Poverty is not easy. For food-insecure families, especially those experiencing a food emergency, getting access to nutritious food at the nearest food bank or pantry can be difficult.

Food banks are on the front lines of hunger every day. The tragedy is never more acute than seeing a child who has gone without.

Eric Cooper can’t forget.

Cooper is president and CEO of the San Antonio Food Bank in Texas. This week, he testified before the House Agriculture’s Nutrition subcommittee hearing on incentive programs aimed at increasing low-income families’ purchasing power of fruits and vegetables.

“I’m reminded of a woman that received a watermelon,” Cooper told committee members. Watermelons are grown in the food bank’s Winter Garden program. Cooper was surprised when the client’s children were offered the watermelon and did not seem to like it. He asked their mother why. 

“They’ve never had it,” Cooper recalls her saying. Lacking a car, she used the bus to do her grocery shopping and a watermelon would be too heavy to carry. Cooper said she told him, “A gallon of milk weighs 8 pounds and it seems impossible to bring one of those home.”

Cooper pointed out the irony of food-insecure families that live in farming regions rich with fresh produce but who can’t obtain a variety of nutritious food. For example, rural Zavala County, Texas, is called the spinach capital of the world, yet it has one of the highest rates of hunger in the U.S. Nearly half the children in the county, 45 percent, live below the poverty line.

Good nutrition is critical to a child’s development. The 2016 Hunger Report: The Nourishing Effect notes that malnutrition has social costs too, including a less productive economy and exorbitant healthcare costs that affect everyone’s standard of living. 

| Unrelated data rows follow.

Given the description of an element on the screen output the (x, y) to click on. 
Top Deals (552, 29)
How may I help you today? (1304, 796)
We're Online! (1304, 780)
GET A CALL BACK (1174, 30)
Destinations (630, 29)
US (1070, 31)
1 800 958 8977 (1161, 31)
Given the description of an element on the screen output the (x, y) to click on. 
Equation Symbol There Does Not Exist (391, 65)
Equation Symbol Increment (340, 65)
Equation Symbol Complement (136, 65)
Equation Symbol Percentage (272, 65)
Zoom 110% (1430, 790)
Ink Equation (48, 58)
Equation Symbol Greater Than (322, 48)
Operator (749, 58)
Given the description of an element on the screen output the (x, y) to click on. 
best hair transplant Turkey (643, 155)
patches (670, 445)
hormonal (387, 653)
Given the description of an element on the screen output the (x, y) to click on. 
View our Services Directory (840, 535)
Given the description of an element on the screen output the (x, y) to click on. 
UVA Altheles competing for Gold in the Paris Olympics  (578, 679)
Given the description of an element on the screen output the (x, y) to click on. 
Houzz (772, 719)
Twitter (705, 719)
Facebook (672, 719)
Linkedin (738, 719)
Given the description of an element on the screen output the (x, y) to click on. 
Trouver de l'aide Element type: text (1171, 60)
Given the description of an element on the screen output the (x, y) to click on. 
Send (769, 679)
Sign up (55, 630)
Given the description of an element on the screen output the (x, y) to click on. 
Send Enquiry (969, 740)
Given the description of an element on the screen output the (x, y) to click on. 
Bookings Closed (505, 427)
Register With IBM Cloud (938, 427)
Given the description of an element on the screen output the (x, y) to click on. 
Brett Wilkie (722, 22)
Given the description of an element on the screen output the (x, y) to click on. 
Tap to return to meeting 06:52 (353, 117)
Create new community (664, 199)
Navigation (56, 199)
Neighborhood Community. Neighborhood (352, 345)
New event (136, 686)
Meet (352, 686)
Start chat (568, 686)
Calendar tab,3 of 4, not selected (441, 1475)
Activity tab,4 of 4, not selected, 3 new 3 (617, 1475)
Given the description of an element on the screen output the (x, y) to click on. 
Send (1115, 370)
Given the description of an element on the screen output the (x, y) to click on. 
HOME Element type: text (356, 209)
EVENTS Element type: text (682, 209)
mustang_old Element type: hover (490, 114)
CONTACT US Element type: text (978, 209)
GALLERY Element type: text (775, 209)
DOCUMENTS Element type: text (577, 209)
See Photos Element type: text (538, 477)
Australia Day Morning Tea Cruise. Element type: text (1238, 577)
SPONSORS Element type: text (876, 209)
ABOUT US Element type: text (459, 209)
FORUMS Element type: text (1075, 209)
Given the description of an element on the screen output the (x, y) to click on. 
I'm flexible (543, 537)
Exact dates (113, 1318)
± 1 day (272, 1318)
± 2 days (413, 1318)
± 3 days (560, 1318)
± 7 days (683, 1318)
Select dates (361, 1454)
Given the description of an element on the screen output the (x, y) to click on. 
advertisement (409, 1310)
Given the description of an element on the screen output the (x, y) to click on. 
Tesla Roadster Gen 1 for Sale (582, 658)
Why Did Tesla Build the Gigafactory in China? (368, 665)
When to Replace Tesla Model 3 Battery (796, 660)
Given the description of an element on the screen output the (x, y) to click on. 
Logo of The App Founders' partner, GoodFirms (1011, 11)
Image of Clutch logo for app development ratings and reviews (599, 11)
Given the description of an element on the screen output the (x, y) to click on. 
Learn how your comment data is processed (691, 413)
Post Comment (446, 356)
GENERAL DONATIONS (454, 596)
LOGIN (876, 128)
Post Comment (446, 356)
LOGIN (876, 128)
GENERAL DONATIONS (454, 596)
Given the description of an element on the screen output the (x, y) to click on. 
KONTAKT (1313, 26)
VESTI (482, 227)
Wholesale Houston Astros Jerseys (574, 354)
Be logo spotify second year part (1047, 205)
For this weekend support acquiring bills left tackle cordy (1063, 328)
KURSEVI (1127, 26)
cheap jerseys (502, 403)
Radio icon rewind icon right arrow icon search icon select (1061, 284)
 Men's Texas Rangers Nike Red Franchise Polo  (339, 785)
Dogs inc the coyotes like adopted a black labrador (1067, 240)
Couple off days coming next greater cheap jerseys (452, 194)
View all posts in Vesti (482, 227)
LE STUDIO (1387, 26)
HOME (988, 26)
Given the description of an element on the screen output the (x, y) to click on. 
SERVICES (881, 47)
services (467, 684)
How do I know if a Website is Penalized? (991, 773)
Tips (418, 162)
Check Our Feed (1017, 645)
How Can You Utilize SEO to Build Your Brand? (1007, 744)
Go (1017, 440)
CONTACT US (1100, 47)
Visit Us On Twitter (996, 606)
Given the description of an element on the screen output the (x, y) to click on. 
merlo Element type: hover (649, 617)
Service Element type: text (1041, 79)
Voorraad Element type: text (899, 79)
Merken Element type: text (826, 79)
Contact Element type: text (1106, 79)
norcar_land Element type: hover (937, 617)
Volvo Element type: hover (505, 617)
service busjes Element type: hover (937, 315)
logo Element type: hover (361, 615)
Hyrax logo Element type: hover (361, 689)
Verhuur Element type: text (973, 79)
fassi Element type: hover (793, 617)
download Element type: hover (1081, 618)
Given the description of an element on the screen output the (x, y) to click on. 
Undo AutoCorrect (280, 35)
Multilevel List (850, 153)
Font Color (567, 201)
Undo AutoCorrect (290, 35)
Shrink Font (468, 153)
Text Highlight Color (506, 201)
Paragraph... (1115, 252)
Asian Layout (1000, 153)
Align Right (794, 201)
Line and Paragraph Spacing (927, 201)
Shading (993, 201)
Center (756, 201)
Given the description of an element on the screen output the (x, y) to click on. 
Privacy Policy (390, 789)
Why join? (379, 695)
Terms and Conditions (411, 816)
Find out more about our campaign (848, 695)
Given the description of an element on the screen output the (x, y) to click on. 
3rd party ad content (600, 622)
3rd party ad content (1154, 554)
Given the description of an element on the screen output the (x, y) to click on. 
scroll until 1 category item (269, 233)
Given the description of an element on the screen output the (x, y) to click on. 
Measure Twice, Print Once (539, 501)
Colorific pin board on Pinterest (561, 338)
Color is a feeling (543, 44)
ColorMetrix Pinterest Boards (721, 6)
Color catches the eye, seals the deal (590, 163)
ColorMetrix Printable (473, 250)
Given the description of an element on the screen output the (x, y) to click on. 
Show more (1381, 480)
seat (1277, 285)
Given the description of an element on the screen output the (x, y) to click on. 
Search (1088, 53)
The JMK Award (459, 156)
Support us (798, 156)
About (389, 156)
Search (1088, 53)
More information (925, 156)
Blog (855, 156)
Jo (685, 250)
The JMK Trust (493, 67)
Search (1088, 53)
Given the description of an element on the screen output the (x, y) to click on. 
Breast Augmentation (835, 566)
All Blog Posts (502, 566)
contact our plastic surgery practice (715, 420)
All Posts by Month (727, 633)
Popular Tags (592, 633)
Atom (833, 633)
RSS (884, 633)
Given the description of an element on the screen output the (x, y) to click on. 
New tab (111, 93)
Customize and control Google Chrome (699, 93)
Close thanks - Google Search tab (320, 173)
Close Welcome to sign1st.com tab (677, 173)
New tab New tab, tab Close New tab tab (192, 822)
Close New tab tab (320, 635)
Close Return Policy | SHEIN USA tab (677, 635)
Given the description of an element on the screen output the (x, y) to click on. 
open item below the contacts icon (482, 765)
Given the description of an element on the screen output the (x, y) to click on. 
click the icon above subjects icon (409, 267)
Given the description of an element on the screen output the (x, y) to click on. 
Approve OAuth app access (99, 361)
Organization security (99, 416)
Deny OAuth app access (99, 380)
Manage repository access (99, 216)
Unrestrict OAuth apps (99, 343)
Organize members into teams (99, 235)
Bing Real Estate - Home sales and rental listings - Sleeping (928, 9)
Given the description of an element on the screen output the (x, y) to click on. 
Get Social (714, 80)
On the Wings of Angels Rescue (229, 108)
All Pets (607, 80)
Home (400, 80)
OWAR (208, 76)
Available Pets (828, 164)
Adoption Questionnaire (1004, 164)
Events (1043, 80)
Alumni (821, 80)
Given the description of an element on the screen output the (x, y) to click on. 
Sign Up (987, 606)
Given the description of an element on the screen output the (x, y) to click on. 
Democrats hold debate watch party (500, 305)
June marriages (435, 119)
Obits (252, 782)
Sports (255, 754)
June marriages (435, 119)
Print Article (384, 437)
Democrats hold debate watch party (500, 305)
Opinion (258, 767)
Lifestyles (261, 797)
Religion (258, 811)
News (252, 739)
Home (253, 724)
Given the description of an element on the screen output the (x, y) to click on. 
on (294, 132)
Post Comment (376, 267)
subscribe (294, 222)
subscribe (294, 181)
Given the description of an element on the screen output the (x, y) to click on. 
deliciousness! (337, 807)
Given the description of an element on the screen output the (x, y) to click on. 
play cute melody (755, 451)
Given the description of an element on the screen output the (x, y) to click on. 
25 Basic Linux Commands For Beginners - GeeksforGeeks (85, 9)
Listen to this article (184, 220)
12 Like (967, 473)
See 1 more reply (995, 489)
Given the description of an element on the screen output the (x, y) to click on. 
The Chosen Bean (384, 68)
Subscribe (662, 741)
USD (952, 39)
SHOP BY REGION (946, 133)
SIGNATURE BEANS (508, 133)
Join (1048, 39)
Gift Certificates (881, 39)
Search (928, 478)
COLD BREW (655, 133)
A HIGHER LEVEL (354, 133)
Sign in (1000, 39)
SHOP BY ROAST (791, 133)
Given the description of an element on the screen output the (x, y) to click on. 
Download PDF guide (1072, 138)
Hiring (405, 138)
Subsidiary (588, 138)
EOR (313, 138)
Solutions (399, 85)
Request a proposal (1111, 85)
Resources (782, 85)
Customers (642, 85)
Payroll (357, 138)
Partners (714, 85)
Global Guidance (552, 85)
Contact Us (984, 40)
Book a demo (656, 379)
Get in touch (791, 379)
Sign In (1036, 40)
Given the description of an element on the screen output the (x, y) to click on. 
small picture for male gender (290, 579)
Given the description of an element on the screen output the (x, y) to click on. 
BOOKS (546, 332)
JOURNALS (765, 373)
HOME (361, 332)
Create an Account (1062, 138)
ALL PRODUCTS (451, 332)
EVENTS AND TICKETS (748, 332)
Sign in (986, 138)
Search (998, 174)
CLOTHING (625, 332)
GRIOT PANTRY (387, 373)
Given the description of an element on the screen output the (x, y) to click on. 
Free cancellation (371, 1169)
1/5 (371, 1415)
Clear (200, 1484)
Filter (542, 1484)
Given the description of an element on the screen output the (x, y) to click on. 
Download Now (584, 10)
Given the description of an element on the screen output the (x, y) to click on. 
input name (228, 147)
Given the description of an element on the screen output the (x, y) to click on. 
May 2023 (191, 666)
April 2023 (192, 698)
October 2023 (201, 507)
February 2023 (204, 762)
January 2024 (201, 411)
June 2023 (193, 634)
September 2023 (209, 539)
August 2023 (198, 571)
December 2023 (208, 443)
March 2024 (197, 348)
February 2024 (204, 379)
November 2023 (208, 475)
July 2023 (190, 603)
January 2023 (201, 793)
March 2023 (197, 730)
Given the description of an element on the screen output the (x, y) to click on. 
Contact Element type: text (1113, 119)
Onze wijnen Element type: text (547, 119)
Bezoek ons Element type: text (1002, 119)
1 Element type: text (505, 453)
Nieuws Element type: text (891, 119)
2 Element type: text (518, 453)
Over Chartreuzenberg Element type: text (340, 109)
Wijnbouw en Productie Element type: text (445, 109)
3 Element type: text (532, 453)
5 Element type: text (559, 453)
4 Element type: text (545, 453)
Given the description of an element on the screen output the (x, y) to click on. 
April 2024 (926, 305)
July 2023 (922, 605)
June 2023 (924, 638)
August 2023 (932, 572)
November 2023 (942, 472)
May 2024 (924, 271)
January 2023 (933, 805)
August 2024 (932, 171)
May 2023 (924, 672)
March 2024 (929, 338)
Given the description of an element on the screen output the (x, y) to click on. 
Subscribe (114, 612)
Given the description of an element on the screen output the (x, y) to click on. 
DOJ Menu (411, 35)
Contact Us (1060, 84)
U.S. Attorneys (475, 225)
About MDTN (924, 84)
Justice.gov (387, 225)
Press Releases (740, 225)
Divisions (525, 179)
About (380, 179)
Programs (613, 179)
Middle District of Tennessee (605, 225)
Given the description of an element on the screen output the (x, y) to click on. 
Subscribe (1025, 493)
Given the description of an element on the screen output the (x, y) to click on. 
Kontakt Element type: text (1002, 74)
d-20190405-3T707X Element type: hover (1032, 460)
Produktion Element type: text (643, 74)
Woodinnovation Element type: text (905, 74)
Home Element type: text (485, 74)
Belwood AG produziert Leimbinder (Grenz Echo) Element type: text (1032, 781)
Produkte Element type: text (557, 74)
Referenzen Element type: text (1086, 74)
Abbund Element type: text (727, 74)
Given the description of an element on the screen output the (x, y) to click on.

For many children from hungry families, the bulk of their nutrition often comes from school meals. Congress has the opportunity right now to strengthen nutrition access for children during the school year and the summer months and should do so quickly.

However, neither school meals nor food banks can alleviate hunger alone. The SNAP (formerly food stamps) program also helps provide needed nutrition.

Ranking member on the subcommittee Jim McGovern (D-Mass.-2) asked if cuts to SNAP – which have been proposed by Congress multiple times in recent years – would have an impact. Cooper made it clear that food banks could not fill the gap.  “A minor cut in SNAP,” he said, “would set us back, and we would not be able to recover.”

Subcommittee Chairwoman Jackie Walorski (R-Ind.-2) observed that ending hunger, poverty, and obesity requires “a 360-degree approach.”

She’s right. We need to ensure government programs help families like the one Eric Cooper encountered not just access food, but access nutritious foods in the communities in which they live. Smart, inclusive policies can lighten the load on a family’s journey out of hunger.

Robin Stephenson is the national lead for social media and senior regional organizer, and Alyssa Casey is the interim domestic policy analyst at Bread for the World.